4. Steelheart by Brandon Sanderson
It bedazzled my family with a domino-like effect. My father was the first to go, followed by my mom, myself and then my grandmother – until all four of us were seated around the dinner table in a state of awe and desperation for book 2. We discussed the plot, the characters and the incredible world Sanderson had crafted in depth and then promptly ordered Firefight.
Soon after, the third book (Calamity) was ordered.
(Superheroes, bad metaphors, action scenes and a protagonist you can’t help but love.) You can view the blurb here.
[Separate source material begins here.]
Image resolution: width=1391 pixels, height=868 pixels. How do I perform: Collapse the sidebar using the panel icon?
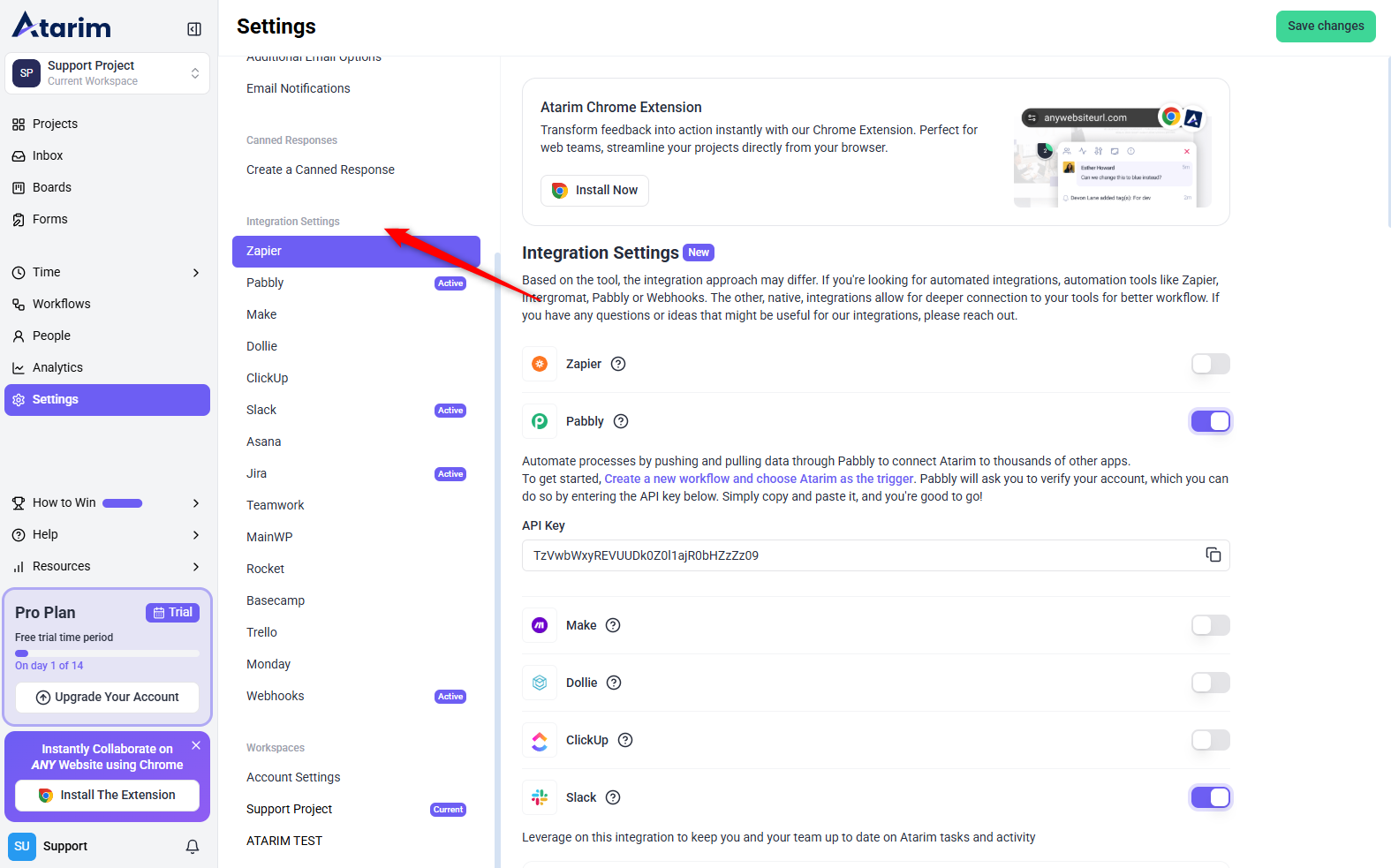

5. I’ll Give You The Sun by Jandy Nelson
In part, because I can’t get enough of Nelson’s immersive, descriptive writing but mainly, because Noah and Jude have enrooted themselves in me.
“Quick, make a wish.
Take a (second or third or fourth) chance.
Remake the world.” – Jandy Nelson
(Out of this world description, twins, love, tragedy and finding out who you are in this big, complicated world.) Written for young adults. You can view the blurb here.
Chances are, if we meet in person I’ll mention at least one of these books. (I really didn’t expect 3 of the five to be fantasy – but there you have it!)